(Entries taken from a collection)
:::::

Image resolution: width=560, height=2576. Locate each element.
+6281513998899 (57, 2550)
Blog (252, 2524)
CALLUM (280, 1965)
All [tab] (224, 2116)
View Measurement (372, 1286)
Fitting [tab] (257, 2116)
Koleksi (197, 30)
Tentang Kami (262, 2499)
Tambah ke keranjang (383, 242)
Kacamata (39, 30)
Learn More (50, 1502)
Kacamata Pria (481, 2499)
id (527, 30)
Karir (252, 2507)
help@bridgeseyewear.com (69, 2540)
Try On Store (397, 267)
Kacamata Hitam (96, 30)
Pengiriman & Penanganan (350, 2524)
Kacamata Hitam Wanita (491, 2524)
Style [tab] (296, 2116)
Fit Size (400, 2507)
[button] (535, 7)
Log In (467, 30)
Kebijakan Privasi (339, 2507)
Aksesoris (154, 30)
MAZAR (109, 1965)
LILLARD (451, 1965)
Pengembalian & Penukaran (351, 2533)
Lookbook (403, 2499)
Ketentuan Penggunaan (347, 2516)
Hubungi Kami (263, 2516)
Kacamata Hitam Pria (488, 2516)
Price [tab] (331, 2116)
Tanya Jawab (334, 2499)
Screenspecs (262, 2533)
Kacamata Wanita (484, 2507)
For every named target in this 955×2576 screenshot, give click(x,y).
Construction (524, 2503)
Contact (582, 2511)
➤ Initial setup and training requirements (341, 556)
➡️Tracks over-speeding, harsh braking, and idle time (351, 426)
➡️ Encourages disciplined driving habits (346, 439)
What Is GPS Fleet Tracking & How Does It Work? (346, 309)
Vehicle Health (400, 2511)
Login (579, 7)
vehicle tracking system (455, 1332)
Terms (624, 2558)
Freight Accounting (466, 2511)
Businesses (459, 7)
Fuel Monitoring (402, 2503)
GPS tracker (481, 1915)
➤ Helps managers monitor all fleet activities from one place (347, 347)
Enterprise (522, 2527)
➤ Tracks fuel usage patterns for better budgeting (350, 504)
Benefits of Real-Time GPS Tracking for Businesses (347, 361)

:::::

* Problem to solve
Print the records above exactly as written.

* Exercise solution
Image resolution: width=560, height=2576. Locate each element.
+6281513998899 (57, 2550)
Blog (252, 2524)
CALLUM (280, 1965)
All [tab] (224, 2116)
View Measurement (372, 1286)
Fitting [tab] (257, 2116)
Koleksi (197, 30)
Tentang Kami (262, 2499)
Tambah ke keranjang (383, 242)
Kacamata (39, 30)
Learn More (50, 1502)
Kacamata Pria (481, 2499)
id (527, 30)
Karir (252, 2507)
help@bridgeseyewear.com (69, 2540)
Try On Store (397, 267)
Kacamata Hitam (96, 30)
Pengiriman & Penanganan (350, 2524)
Kacamata Hitam Wanita (491, 2524)
Style [tab] (296, 2116)
Fit Size (400, 2507)
[button] (535, 7)
Log In (467, 30)
Kebijakan Privasi (339, 2507)
Aksesoris (154, 30)
MAZAR (109, 1965)
LILLARD (451, 1965)
Pengembalian & Penukaran (351, 2533)
Lookbook (403, 2499)
Ketentuan Penggunaan (347, 2516)
Hubungi Kami (263, 2516)
Kacamata Hitam Pria (488, 2516)
Price [tab] (331, 2116)
Tanya Jawab (334, 2499)
Screenspecs (262, 2533)
Kacamata Wanita (484, 2507)
For every named target in this 955×2576 screenshot, give click(x,y).
Construction (524, 2503)
Contact (582, 2511)
➤ Initial setup and training requirements (341, 556)
➡️Tracks over-speeding, harsh braking, and idle time (351, 426)
➡️ Encourages disciplined driving habits (346, 439)
What Is GPS Fleet Tracking & How Does It Work? (346, 309)
Vehicle Health (400, 2511)
Login (579, 7)
vehicle tracking system (455, 1332)
Terms (624, 2558)
Freight Accounting (466, 2511)
Businesses (459, 7)
Fuel Monitoring (402, 2503)
GPS tracker (481, 1915)
➤ Helps managers monitor all fleet activities from one place (347, 347)
Enterprise (522, 2527)
➤ Tracks fuel usage patterns for better budgeting (350, 504)
Benefits of Real-Time GPS Tracking for Businesses (347, 361)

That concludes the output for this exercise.